The proven best practice: Identify your Working Dead in your next staff meeting by asking for volunteers for a special initiative or task. When you ask, you will see them hide behind pillars or sneak under the conference table. This is exactly why they need to be voluntold. Say, “Joe, you are on the committee.” Joe is now wondering how he wound up on the committee or special task force, but is now re-engaged. Voluntelling them completely re-engages and awakens them from their non-engagement slumber.
2. Give them a wonderfully infectious engaged mentor.

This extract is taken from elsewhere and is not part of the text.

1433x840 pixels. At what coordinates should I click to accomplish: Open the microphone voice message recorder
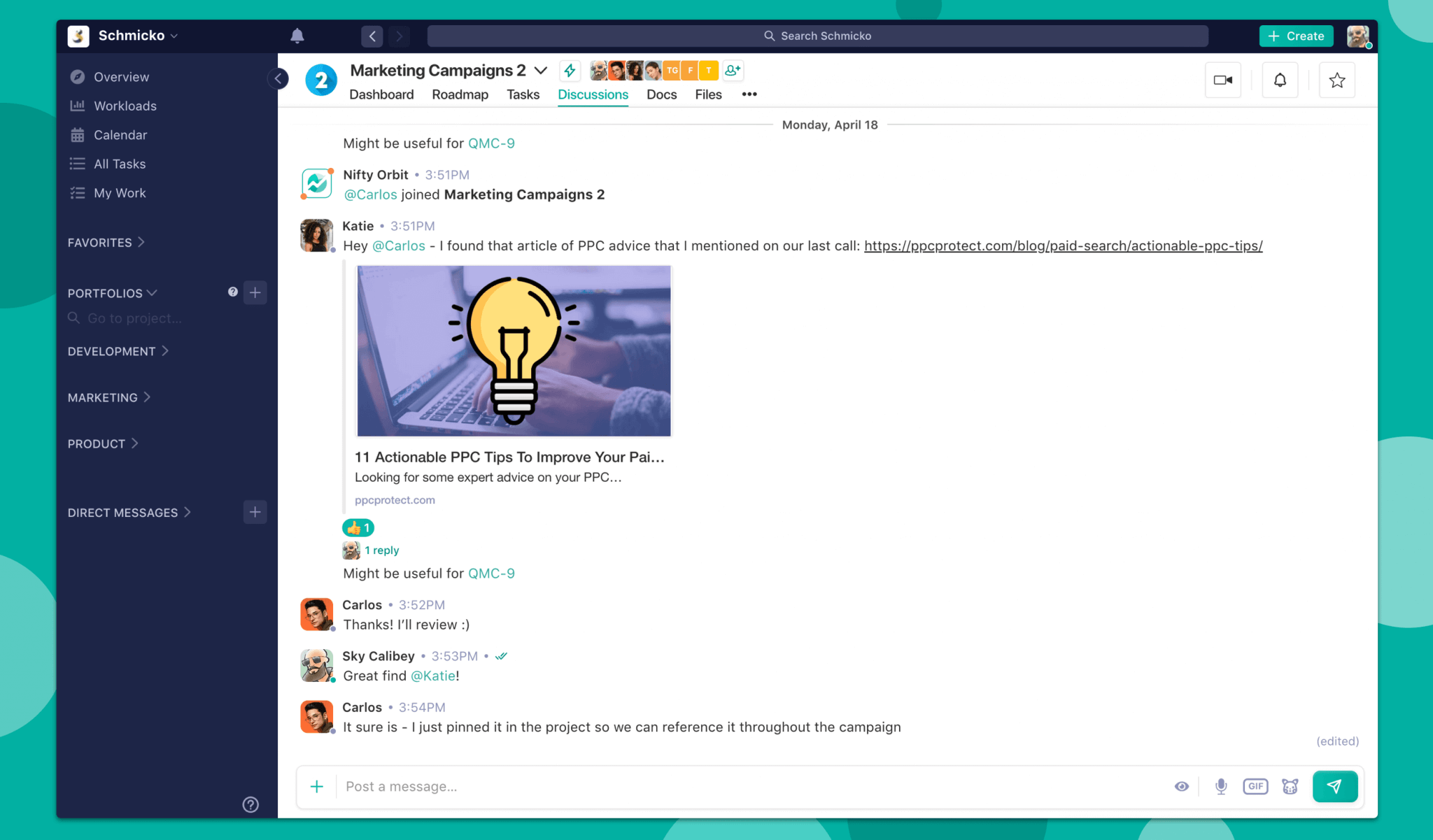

Knowing that one of the most awesome characteristics of engaged employees is their absolute positivity, why not leverage that by assigning them as a mentor to one of your Working Dead. Importantly, do not force the engaged mentor on the other person. Much like a prearranged marriage, forcing the union does not always have a favorable outcome. Instead, let your Working Dead choose from a list of wonderfully infectious mentors and encourage the two of them to meet weekly to discuss what they can do to create more engagement. By encouraging the mentorship, you will witness engagement and positivity spill off and re-engage the previously ambivalent employee.
3. Recast them.
The reality of the people in the middle category of engagement (not engaged and not disengaged) is that at least half of them are simply in the wrong job. They approach their work day with absolutely no passion for what they do, and no pride for where they work (what I have always called the two Ps of engagement). Sadly, they do not have a manager who recognizes this mismatch. Knowing this, there are two action steps you can take to re-engage these employees. First, closely analyze whether your people are indeed in the wrong role or job; if so, recast them into a role with a better fit that will reinvigorate their passion for work. (For a real-life example of recasting, check out my blog post about Ms. Betty at Ochsner Health System.) Second, encourage your employees to be reflective about their own engagement and job content, such that they can recast themselves. A great resource to encourage job reflection for your employees is a list of 20 questions they can ask themselves to determine if they are in the right job.
Given that 60% of the employees in most workplaces at not engaged or disengaged, but rather stuck in the middle, it is time to awaken your Working Dead!